図1:FDEが登場してきた背景(出典:アクセンチュアの説明資料)
※クリックすると拡大画像が見られます
田村氏は、「今やAIは活用することを前提に、いかに迅速かつ継続的に事業成果へ結びつけるかが問われている」と述べ、そうした中で「コンサルティングに求められる役割も変化しつつある」と自らの足元の変化に言及した。その意味では、コンサルティングの役割の変化を示した例の1つが、FDEとも見て取れる。
また、同氏は「OpenAIやAnthropicなどのAI企業が自前のFDEを抱え、企業に対して直接AIの実装を支援するようになったのも注目すべき動きだ」とも述べた。
図1の右側には、従来の客先常駐エンジニアが「顧客の要件を実現する作業実行者」なのに対し、FDEは「顧客の成果にコミットするパートナー」と記されている。この成果物について、前者が「作業の完了」なのに対し、後者は「ビジネス効果・価値創出」であることが目を引く点だ。
図2は、日本企業がAIを事業成果に変えるのに不足している「3つの力」を挙げたものだ。
図2:日本企業においてAIを事業成果に変えるのに不足している「3つの力」(出典:アクセンチュアの説明資料)
※クリックすると拡大画像が見られます
田村氏は、「AIの可能性を感じながらも『試す』から『使い倒す』への移行に、多くの日本企業は苦しんでいる。何が足りないのか。それはAIの性能そのものではない」と述べ、業務現場の理解に基づく運用まで考慮した「実装力」、アジャイル開発による環境変化への「迅速な対応力」、進化するAIから最適な技術を選んで活用する「柔軟性」の3つを挙げた。
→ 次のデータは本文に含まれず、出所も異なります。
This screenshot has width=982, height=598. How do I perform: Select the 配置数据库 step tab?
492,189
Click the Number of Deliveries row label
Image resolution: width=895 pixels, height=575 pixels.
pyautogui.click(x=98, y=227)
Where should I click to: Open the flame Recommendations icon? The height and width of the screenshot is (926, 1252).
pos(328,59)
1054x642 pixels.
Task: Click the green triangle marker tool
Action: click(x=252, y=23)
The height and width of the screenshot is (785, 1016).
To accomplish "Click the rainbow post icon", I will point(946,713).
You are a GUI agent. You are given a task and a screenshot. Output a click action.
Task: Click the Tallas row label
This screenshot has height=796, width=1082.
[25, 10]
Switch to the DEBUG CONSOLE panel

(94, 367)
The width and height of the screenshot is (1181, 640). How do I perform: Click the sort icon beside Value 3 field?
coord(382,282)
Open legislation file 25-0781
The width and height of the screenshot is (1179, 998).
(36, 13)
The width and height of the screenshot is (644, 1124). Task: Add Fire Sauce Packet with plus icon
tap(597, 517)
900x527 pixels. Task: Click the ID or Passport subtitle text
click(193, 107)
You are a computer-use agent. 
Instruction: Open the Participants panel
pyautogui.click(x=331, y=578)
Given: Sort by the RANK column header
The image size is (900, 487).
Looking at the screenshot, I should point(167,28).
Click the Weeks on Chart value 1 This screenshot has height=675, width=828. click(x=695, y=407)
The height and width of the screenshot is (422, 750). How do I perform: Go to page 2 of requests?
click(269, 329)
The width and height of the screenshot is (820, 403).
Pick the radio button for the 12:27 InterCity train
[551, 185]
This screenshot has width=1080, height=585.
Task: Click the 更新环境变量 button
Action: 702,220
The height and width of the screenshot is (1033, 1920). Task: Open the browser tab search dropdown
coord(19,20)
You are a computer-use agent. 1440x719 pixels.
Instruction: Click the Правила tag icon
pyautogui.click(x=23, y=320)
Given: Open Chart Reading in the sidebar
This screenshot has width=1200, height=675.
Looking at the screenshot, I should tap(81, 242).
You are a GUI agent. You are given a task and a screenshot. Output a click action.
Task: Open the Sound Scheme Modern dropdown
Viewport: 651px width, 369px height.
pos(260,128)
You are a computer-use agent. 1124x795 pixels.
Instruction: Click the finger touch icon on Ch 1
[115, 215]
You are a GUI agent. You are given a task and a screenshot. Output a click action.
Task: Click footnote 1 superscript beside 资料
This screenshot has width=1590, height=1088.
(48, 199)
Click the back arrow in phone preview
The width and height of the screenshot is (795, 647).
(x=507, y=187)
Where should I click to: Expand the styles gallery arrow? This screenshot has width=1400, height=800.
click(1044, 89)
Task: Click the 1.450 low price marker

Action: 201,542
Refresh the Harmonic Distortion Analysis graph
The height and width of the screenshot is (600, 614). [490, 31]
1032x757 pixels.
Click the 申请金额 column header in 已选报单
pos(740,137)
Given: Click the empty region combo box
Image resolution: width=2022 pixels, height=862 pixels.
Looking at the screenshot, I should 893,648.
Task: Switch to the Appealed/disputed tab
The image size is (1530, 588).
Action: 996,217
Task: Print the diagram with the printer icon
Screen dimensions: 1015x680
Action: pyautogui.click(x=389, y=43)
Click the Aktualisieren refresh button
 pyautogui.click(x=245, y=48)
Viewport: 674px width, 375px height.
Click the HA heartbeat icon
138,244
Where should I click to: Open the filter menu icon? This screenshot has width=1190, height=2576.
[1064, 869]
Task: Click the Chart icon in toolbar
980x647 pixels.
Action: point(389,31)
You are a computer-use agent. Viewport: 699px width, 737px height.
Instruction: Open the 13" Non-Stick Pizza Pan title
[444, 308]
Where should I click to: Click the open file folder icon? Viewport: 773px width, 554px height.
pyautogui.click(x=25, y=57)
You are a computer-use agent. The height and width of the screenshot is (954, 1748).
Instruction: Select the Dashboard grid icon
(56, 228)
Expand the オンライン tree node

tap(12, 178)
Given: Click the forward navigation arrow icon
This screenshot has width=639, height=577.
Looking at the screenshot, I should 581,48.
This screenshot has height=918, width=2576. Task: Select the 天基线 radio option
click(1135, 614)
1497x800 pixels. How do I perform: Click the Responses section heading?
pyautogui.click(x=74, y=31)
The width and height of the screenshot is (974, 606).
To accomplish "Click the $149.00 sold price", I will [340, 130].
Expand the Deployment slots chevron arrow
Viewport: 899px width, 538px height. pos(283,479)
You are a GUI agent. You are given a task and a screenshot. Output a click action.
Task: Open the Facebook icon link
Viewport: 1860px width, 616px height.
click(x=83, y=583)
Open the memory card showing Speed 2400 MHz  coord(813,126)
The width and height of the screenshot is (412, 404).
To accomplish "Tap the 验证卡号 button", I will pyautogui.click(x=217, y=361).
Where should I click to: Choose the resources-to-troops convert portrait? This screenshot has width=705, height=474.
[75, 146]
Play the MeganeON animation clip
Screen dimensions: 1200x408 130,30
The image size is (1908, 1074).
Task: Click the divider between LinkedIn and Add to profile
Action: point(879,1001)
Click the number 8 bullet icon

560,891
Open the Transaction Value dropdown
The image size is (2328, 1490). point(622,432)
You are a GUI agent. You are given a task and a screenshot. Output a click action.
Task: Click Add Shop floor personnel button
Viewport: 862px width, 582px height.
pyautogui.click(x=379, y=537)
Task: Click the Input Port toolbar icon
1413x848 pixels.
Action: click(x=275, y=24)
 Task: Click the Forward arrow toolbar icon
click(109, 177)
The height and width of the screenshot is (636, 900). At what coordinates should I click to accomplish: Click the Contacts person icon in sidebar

図3は、図2で挙げた3つの力を支援するためのアクセンチュアの取り組みを示したものだ。
図3:図2で挙げた3つの力を支援するためのアクセンチュアの取り組み(出典:アクセンチュアの説明資料)
※クリックすると拡大画像が見られます
同社はこの4月にグローバルで大規模な組織改編を実施し、戦略・業務改革・技術の縦割りを撤廃した。その上で打ち出したのが、「Reinvention Deployed Engineering(RDE)」という新たな取り組みだ。FDEと似た概念のようだが、田村氏によると「顧客起点で『AI活用を前提とした企業変革』を推進する取り組みで、AIを業務に定着させ、迅速かつ継続的に事業成果へ結びつけることを命題としている」とのことだ。具体的には、図3の右側に描かれた段階を進んでいく形である。